Since 2002 he carried out a historiographical project on Domenico Valentini, author of the first complete translation of Shakespeare’s Julius Caesar in Italy (1756). He had followed the trail of his author to Sienna, and for a year combed libraries, scrutinized boxes of archival materials, and consulted with experts. In searching for clues, he had finally discovered unexpected links between the fate of his writer and the political plots in Italy at the time. “It’s an unbelievable story, I wonder if I shouldn’t write a detective novel instead,” he said one day. Though projected with humour, the thought stemmed from a profound question on the ties between biography, fiction and essay, on how to best formulate ideas and to write (hi)stories in a way that they could eventually make a difference. If you asked him to which publisher he planned to submit the manuscript, he would ponder. “Well, it depends on which language I decide to write in: French, English, or why not Italian?” The son of two emigrants of distinct linguistic backgrounds, he was sensitive to linguistic diversity and knew only too well how the choice of a language, like that of the tiniest word, was a crucial one.

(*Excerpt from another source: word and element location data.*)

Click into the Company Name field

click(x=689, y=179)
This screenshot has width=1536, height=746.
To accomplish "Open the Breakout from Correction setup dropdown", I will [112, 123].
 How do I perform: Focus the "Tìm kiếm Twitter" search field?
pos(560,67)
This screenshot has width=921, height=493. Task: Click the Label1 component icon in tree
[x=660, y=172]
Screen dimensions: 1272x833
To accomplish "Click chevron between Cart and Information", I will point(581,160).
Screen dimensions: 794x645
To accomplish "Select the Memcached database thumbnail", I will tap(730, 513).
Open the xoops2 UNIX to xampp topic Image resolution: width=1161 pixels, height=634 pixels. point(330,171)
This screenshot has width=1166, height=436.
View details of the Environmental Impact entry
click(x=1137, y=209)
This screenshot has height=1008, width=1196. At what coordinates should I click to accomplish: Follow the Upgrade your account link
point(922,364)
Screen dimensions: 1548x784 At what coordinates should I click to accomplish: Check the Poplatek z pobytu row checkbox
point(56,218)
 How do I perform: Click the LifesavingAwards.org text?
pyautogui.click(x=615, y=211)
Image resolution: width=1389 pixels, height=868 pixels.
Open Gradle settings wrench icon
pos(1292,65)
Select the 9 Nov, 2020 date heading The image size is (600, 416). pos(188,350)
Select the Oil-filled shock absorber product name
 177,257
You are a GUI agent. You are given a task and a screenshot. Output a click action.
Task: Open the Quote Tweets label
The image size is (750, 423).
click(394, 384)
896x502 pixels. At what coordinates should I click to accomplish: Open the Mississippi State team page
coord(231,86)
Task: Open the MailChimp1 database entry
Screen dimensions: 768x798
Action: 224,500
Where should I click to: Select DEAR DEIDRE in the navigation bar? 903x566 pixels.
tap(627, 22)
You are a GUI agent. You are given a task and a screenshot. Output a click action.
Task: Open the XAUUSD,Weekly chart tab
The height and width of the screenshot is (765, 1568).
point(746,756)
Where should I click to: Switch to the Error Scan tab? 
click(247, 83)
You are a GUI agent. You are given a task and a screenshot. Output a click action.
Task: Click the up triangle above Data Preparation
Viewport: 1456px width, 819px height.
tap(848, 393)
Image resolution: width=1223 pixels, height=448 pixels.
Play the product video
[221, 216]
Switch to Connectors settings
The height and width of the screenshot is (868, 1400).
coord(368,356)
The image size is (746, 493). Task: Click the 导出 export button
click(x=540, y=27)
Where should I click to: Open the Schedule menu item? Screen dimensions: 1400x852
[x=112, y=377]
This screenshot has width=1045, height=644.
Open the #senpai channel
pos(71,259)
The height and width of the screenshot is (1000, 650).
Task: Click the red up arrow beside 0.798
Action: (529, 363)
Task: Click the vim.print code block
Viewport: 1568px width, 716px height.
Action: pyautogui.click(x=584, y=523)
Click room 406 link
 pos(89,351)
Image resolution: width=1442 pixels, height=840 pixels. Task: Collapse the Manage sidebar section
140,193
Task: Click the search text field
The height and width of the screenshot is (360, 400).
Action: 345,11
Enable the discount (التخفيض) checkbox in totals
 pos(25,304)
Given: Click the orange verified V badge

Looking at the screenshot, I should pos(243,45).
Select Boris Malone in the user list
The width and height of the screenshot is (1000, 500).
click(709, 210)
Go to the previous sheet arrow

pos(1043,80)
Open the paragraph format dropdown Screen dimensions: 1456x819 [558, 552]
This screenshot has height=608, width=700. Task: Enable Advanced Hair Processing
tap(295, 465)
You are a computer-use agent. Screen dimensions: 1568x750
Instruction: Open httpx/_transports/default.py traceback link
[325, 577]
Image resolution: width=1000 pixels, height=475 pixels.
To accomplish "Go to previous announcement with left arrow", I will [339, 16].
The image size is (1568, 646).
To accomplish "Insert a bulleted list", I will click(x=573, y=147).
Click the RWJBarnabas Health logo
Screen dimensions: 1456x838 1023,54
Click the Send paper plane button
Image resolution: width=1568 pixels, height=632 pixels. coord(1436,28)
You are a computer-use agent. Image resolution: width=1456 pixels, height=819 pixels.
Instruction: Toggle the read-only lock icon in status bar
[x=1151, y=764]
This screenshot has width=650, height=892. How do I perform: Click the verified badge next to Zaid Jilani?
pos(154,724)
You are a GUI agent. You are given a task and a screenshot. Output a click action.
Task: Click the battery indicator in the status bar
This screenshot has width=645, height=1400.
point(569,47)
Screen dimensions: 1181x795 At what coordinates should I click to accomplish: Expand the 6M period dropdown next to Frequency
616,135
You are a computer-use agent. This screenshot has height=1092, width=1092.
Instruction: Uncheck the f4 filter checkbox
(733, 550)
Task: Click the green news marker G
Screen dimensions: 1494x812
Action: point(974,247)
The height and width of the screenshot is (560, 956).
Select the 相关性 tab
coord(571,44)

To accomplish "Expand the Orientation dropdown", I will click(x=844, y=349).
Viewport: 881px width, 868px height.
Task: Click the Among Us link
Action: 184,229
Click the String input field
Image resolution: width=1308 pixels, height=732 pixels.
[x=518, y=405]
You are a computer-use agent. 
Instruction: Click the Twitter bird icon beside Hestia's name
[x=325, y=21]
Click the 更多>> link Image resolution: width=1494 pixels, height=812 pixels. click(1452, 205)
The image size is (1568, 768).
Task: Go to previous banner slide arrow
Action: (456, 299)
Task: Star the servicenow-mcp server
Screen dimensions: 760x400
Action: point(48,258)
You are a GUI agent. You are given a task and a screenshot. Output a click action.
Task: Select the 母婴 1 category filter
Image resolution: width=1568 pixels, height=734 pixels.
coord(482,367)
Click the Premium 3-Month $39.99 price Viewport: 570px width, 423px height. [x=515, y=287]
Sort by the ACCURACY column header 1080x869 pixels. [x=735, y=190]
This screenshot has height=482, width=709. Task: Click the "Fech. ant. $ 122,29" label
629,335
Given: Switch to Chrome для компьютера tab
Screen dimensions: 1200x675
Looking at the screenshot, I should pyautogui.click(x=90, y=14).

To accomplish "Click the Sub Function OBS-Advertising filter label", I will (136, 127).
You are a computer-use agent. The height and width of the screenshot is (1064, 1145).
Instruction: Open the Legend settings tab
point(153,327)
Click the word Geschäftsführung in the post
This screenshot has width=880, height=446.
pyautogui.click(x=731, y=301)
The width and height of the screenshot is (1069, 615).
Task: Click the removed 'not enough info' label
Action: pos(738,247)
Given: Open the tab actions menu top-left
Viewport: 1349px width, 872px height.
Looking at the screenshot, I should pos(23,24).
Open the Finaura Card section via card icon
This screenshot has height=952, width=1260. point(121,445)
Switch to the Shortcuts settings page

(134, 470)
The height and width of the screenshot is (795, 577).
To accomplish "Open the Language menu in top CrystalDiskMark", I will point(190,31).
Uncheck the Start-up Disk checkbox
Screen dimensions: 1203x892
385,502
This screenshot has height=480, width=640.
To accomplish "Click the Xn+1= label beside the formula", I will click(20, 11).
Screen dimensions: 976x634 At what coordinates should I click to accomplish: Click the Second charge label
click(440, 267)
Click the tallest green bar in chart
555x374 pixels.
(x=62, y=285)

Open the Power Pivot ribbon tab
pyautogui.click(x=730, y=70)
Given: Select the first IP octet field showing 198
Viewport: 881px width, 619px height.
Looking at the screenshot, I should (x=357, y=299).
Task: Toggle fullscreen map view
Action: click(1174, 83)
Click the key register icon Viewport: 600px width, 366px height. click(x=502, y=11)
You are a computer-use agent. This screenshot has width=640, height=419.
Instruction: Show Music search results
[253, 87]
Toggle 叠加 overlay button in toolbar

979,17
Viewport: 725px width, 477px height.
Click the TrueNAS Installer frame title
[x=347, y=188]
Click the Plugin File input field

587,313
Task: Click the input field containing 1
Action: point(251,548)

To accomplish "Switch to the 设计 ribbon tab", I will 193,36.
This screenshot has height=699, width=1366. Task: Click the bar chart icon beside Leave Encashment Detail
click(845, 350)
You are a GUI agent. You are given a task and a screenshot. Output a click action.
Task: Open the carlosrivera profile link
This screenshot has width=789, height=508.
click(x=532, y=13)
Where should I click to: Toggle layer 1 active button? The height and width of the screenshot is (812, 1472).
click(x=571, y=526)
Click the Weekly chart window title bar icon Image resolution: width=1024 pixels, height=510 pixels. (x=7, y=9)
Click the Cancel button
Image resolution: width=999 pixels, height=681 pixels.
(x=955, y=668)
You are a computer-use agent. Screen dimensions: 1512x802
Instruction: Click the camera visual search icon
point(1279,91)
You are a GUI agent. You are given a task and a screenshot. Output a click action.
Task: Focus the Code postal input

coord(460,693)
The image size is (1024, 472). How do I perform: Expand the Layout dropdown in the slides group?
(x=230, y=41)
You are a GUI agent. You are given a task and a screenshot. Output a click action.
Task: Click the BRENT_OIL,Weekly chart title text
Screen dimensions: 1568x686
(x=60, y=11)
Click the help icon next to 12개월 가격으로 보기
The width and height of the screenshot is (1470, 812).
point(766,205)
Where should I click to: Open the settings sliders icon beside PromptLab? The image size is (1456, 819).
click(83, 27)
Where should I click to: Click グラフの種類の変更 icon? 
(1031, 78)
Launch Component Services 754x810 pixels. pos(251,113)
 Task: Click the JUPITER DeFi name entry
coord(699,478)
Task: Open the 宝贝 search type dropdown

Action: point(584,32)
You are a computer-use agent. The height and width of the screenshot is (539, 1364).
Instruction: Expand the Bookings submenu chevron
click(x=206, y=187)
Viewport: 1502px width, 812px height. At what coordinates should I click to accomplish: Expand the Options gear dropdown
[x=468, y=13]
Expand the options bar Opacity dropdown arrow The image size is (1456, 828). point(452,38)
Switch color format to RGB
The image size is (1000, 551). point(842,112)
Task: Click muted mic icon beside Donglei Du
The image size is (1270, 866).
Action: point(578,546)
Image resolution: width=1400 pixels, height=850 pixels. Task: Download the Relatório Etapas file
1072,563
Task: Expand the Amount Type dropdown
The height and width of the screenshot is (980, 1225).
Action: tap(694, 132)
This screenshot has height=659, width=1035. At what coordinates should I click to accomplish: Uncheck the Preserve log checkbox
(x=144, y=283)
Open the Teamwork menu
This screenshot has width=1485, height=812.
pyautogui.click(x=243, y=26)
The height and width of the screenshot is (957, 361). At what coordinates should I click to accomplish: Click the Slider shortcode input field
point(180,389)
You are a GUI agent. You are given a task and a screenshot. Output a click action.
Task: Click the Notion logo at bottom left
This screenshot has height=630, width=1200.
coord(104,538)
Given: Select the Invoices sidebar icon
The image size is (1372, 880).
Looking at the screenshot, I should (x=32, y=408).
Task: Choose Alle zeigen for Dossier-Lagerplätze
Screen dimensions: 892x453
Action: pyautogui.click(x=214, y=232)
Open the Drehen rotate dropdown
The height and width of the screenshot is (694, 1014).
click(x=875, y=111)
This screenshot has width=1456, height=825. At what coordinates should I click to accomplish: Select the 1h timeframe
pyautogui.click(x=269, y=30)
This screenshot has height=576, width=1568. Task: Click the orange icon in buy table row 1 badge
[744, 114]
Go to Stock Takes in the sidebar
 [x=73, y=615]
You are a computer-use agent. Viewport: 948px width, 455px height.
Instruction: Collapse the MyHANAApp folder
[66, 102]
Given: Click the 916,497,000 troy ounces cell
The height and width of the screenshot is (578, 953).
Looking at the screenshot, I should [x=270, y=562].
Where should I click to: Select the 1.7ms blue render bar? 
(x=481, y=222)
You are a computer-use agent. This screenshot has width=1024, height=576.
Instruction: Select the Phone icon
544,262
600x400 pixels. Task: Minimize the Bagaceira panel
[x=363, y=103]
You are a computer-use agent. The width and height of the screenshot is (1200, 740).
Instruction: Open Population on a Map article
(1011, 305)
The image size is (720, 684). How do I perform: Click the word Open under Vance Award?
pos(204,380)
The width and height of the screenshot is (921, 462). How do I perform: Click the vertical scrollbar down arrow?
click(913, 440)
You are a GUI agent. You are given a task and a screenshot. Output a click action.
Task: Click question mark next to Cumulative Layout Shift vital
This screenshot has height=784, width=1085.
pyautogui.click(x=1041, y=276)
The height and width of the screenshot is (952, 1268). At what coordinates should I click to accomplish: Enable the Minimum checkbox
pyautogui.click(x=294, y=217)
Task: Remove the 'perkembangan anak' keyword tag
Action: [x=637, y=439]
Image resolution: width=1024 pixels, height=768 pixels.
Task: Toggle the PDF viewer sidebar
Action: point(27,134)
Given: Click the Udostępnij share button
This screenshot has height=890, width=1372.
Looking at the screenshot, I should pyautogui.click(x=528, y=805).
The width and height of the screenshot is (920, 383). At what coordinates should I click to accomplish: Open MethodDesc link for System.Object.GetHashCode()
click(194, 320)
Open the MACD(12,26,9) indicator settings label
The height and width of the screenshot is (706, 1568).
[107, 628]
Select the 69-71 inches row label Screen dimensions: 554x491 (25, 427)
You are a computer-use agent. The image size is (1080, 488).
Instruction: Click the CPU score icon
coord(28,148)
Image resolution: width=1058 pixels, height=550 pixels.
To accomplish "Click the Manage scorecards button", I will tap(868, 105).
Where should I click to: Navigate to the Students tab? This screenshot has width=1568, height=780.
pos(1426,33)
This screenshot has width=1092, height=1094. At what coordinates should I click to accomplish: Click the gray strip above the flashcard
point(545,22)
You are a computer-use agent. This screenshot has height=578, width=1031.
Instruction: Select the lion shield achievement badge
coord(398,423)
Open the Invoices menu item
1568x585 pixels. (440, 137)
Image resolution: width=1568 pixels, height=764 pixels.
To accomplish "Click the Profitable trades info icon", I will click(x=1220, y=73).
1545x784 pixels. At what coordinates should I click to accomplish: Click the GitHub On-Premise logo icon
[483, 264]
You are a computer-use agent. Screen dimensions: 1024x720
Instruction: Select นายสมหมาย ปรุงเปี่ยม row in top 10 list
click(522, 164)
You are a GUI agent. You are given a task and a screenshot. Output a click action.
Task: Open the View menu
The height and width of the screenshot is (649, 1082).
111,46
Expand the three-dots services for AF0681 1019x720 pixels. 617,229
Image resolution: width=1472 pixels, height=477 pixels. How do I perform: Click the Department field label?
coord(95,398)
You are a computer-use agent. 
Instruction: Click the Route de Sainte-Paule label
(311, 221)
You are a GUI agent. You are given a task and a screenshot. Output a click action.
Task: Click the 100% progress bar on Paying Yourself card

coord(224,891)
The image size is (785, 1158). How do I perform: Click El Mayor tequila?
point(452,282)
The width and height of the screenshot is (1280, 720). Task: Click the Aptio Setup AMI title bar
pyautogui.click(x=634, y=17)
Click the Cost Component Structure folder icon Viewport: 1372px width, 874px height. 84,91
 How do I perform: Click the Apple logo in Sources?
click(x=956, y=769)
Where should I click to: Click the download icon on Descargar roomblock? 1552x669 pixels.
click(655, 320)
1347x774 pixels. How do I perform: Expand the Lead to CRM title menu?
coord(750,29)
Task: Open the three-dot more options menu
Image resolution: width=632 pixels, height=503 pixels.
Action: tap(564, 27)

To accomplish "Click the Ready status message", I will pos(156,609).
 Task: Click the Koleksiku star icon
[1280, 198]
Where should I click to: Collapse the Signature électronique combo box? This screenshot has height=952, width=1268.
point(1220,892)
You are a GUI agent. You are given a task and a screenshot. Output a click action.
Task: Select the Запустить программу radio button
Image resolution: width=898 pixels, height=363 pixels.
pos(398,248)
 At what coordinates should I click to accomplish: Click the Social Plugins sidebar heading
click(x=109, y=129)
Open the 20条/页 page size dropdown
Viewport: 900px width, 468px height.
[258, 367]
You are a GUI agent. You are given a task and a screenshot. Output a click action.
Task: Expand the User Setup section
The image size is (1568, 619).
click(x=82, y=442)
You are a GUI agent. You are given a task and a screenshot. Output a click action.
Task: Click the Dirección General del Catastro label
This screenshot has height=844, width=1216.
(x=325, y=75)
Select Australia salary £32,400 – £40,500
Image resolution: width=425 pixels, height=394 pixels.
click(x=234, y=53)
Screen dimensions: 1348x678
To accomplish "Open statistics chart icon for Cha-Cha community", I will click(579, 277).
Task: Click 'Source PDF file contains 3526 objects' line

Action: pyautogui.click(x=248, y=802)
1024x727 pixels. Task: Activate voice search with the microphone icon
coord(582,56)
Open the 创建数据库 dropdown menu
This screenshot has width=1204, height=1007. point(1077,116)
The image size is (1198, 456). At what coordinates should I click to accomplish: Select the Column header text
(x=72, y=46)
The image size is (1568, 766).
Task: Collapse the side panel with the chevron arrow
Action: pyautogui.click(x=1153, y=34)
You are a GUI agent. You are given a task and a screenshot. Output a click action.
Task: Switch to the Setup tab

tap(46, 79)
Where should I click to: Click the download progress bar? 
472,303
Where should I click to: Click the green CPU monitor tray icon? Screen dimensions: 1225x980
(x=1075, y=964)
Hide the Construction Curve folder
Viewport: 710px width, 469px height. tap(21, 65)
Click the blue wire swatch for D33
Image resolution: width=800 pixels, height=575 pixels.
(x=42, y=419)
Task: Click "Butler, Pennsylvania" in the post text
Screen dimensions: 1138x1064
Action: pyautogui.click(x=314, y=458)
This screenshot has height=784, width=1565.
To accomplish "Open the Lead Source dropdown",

I don’t know what language he finally opted for, or if he had time to complete the book. More concerned about the future of his students than his career, he devoted the past two years supporting and leading the Master’s program at Glendon. He was developing a doctoral program as well.
On the weekend of November 3rd, 2007, he suddenly departed in the cruelest way, leaving behind all the projects he never had a chance to complete. With his death, translation studies lost one of its greatest thinkers, a most inspiring author and noble-hearted man who, despite his quiet modesty, left an indelible print on those who had the privilege of crossing the much too short path of his life. We dedicate this special issue to his memory, and to him, without whom its very idea and birth would not have come to pass.